On ne cherchera donc pas tant à cadastrer les courants, les diverses conceptions et pratiques de la poésie, qu’à illustrer une tension, qui paraît, à travers les générations, s’être instaurée entre la perpétuation, voire la reproduction, de poétiques héritées et la constante dynamisation d’une recréation du genre.

[…] Nombreux sont les poètes de notre champ communautaire qui, loin de reproduire une conception simpliste et convenue de la poésie dans son acceptation la plus triviale et la plus éculée, adoptent cette position active de critique interne permanente et de re-création constante du genre. Ce sont précisément ceux-là que nous avons choisi pour notre anthologie.

L’illusion d’un lieu

Embrasser ensemble ces vingt années de poésie belge conduira le lecteur à un constat sans appel : c’est beau ! À la beauté des textes, dont chacun semble donner raison au mot d’anthologie, faut-il encore associer l’émotion suscitée par le florilège en lui-même. La synchronie et la géographie, arbitraires ou presque, qui y président, engendrent ensemble un hic et nunc émouvant, compagnonnage auquel le lecteur se trouve convié et que la diversité des manières contribue à faire émerger.

N’est-ce pas l’intention avouée d’un tel volume, qui publie sous un titre unificateur une bibliographie de tous les grands écarts ? La discrétion d’un Daniel de Bruycker ou d’un Serge Meurant y contraste avec la publicité d’Eugène Savitzkaya ou de Guy Goffette. Les promesses d’une Maud Joiret ou d’une Catherine Barsics font face à l’ombre consacrée de Liliane Wouters ou de Jacques Izoard. Les chants les plus intérieurs, chez Yves Namur ou Pierre Gilman, accompagnent les cris écrits de Lisette Lombé ou de Vincent Tholomé. Enfin, le jeu des générations veut que se croisent, à près de septante ans d’écart, Philippe Jones et Charline Lambert, Roger Foulon et Aurélien Dony.
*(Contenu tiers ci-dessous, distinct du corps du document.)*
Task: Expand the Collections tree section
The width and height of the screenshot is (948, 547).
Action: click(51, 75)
Au seuil déjà vaste du 21e siècle, où « écrire ce qui s’appelle encore poésie est plus que jamais l’objet d’un choix », chacun des poètes sélectionnés par Gérald Purnelle semble avoir mérité la cure de jouvence offerte par Espace Nord à cette poésie « de vingt ans ». Si tous ici prolongent ou répondent à un 20e siècle fécond (qui vit de chacun et chacune la naissance biologique), aucun ne semble avoir oublié dans sa poésie les lois d’une évolution se jouant au contact du réel et de la littérature, et qui est le sens même de la contemporanéité.

Le réel me change, les mots me changent, tous deux ont un poids qui m’entraîne, avec lequel je suis aux prises. Je les subis et ils subissent l’ordre que je leur impose. C’est-à-dire, qu’ils restent intacts et que je m’y vois comme un centre dans l’illusion d’un lieu.
(Serge Núñez Tolin, L’Interminable Évidence de se taire, 2006)

L’illusion de ce lieu qu’est la Belgique francophone, qu’est la poésie prise pour véhicule de maintes voix, maintes langues et maintes modernités, semble ici tenir toutes ses promesses. Une poésie de vingt ans héberge un air du temps éclatant qu’il est heureux de voir ainsi fixé, et auquel chacun pourra s’offrir le plaisir, déjà nostalgique, de retourner.

Le lecteur qui ne s’effarouchera pas du ton quelque peu sépulcral de la couverture se laissera convaincre par une bibliographie subtile, quatre cents pages fines où la poésie règne sans partage, un format léger et de poche, au prix inoffensif de dix euros. Un beau signe qui consacre également le travail des éditeurs originaux, souvent belges, qui choisirent de publier les textes de cette anthologie. Cette Belgique, longtemps étiquetée terre de poètes, méritant aussi à bien des égards le titre de terre d’éditeurs.